■ TESTO DI LETTURA:
La fiera della Madonna dei Martiri non è tra le sagre
paesane più antiche della nostra terra, infatti precedenti alla nostra vi erano
quella di Santa Maria dello Sterpeto di Barletta risalente al 1259 e di quella
di San Leo di Bitonto ricordata persino nel Decamerone di Boccaccio.
La nostra
fiera settembrina come è risaputo risale grazie all’autorizzazione al 24 aprile del 1399 per concessione di re Ladislao d’Angiò-Durazzo.
Secondo la
bolla reale essa poteva svolgersi dall’8 settembre al 15 settembre sia dentro
che fuori le mura cittadine. Si svolgeva, quindi, nel centro cittadino ovvero in
via Piazza e al di là del fossato e lungo le mura cittadine ed in luoghi
vicini.
Uno di questi era largo Porticella dove aveva luogo la fiera del
bestiame. Si commerciavano ovini,
bovini, equini, animali da cortile; di particolare pregio vi era la
compravendita di equini di razza Schiavonia o i ciuchini della Dalmazia.

■ CONSEGNA: Prosegui il testo sulla fiera della Madonna dei Martiri, riprendendo subito dopo l'ultima frase riportata.

■ ESTRATTI DEI DATI:
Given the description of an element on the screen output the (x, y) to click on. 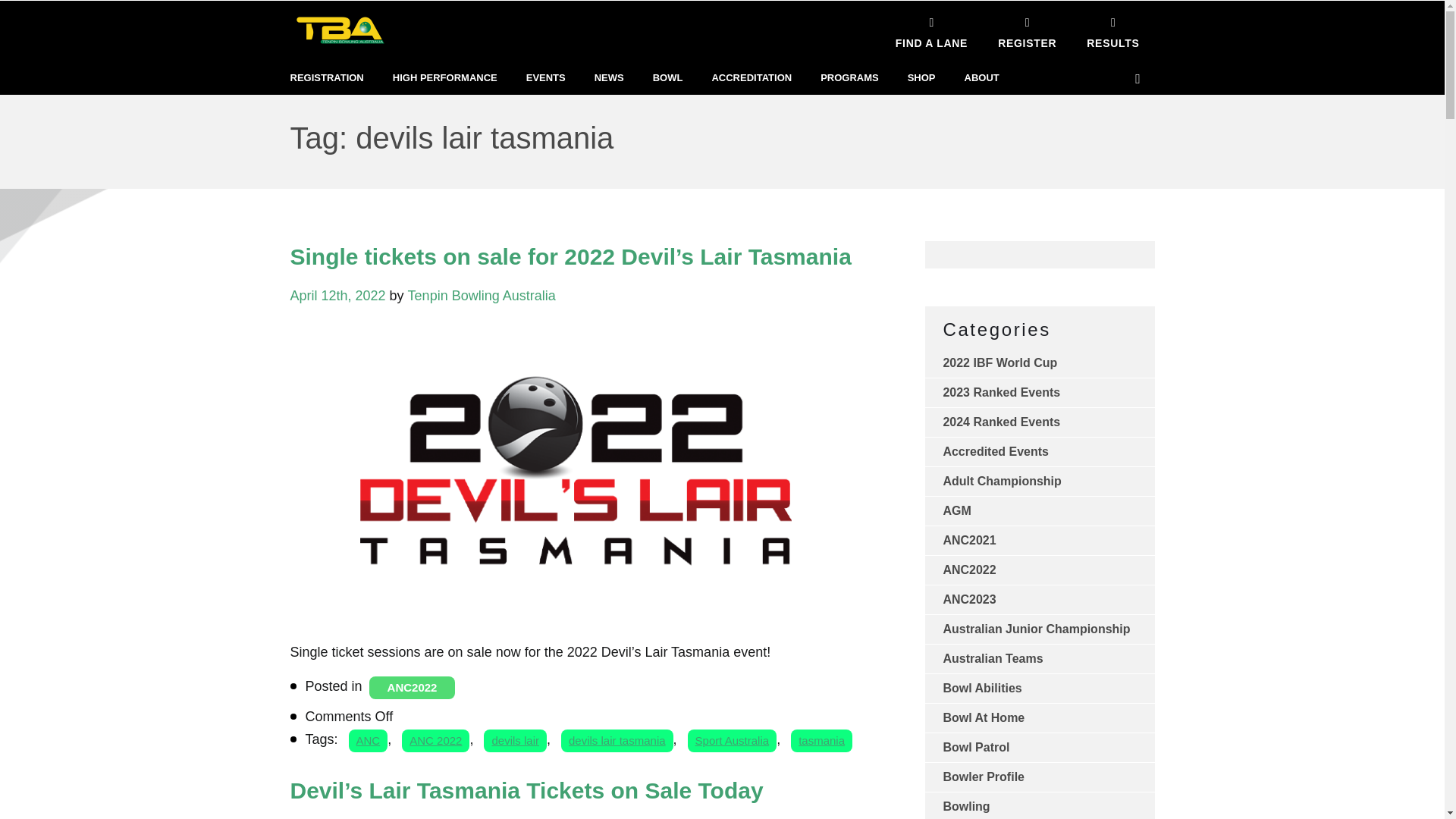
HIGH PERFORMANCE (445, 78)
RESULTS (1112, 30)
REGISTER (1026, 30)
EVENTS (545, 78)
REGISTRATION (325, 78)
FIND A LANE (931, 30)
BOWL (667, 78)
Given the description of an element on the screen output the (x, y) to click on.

■ RISULTATO DELL'ESERCIZIO:
Inoltre, rispecchiando quella che era la civiltà contadina del tempo, si
potevano acquistare carri, aratri, scale, trespoli, arnesi da lavoro, funi e
finimenti oltre che oggetti di legno e di metallo, mobilia, giocattoli, stoffe
e tele.
Vi erano inoltre anche bancarelle che vendevano alimenti, come succede
oggi, saltimbanchi, cantastorie, giocolieri e zingare.
L’illuminazione per la
festa nella città era costituita da torce e falò che si accendevano per la
strada a rischiarare l’aria festosa, queste sostituite dalla seconda metà
dell’ottocento da lampanini ad olio e nel novecento dalle luci multicolori
elettrici. Ai colpi di cannone a salve poi furono sostituiti i fuochi
pirotecnici che facevano da cornice all’area di festa che si respirava.
A cura di Sisto Massimiliano.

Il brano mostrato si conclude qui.